Loin d’être anecdotiques, ces pertes traduisent une transformation progressive de ces espaces censés incarner la conservation à grande échelle.
Kundelungu, un écosystème grignoté par les besoins urbains
Le cas de Kundelungu illustre une dynamique particulièrement brutale. Entre 2001 et 2022, environ 743 km² de forêts ont été détruits, principalement sous l’effet de l’agriculture sur brûlis, des feux de brousse et de la production de charbon de bois.
La proximité avec Lubumbashi joue un rôle déterminant. Face à une urbanisation rapide et à un accès limité à l’énergie, les populations se tournent vers les ressources forestières pour répondre à leurs besoins immédiats.
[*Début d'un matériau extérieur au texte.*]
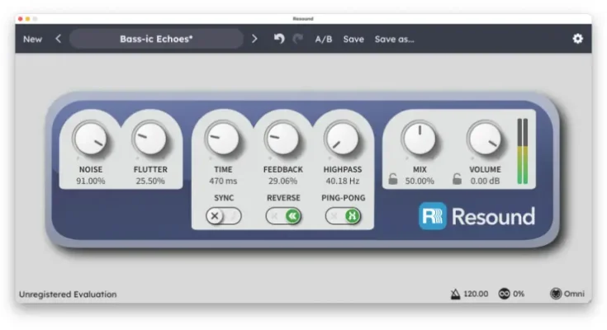This screenshot has width=607, height=330.
Task: Switch A/B comparison state
Action: coord(324,39)
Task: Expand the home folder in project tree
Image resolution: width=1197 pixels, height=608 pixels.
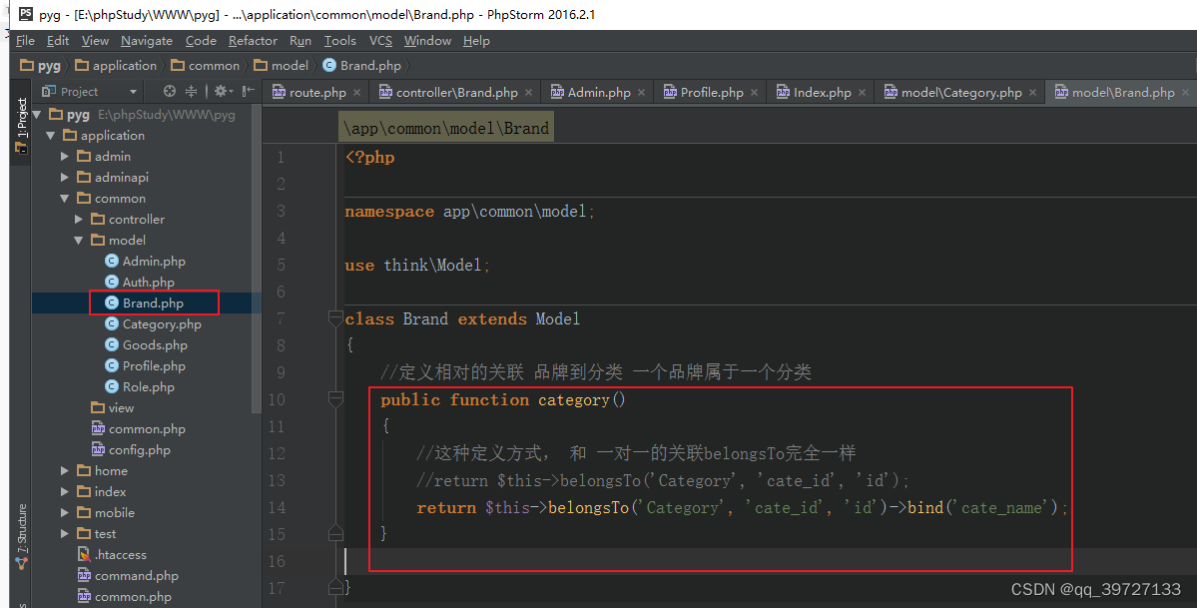Action: (63, 470)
Le parc devient alors une extension informelle de l’économie urbaine, au détriment de son équilibre écologique.
À cette pression diffuse s’ajoutent des incursions agricoles et des convoitises liées aux ressources minières, accentuant la fragmentation des habitats.

Salonga, une dégradation plus discrète mais structurelle
Moins spectaculaire mais tout aussi préoccupante, la situation du Parc national de Salonga révèle une déforestation progressive liée à l’expansion des activités humaines.
Les feux de brousse et l’agriculture itinérante y redessinent lentement le paysage forestier, en particulier à proximité des zones habitées. Cette évolution entraîne une fragmentation des écosystèmes et fragilise des espèces déjà vulnérables.
Des causes systémiques profondément enracinées
Dans les deux cas, la dégradation ne relève pas d’événements isolés mais d’un ensemble de facteurs structurels : pauvreté persistante, absence d’alternatives économiques, flou foncier et faibles capacités de contrôle.
Ces dynamiques traduisent un déséquilibre fondamental entre les impératifs de conservation et les réalités socio-économiques des populations riveraines, pour qui la forêt reste une ressource vitale.

Repenser la conservation au-delà du modèle classique
Les réponses techniques — surveillance accrue, outils satellitaires — ne suffisent plus à contenir cette dynamique. Les spécialistes plaident pour une approche systémique intégrant pleinement les communautés locales.
Cela implique de développer des alternatives viables, comme l’agroforesterie ou l’écotourisme, tout en renforçant la gouvernance et les mécanismes de financement.
Des initiatives récentes, notamment à Kundelungu avec l’appui de partenaires internationaux, tentent d’inverser la tendance. Mais elles restent encore limitées face à l’ampleur des transformations en cours.
Une remise en cause du modèle des aires protégées
Au-delà de ces deux parcs, c’est l’efficacité même du modèle de conservation en Afrique centrale qui est interrogée. Pensés comme des sanctuaires, ces espaces apparaissent désormais comme des territoires disputés, soumis à des logiques économiques et sociales difficiles à contenir.
Sans une révision en profondeur des stratégies de gestion, ces bastions forestiers pourraient continuer à s’éroder, lentement mais durablement.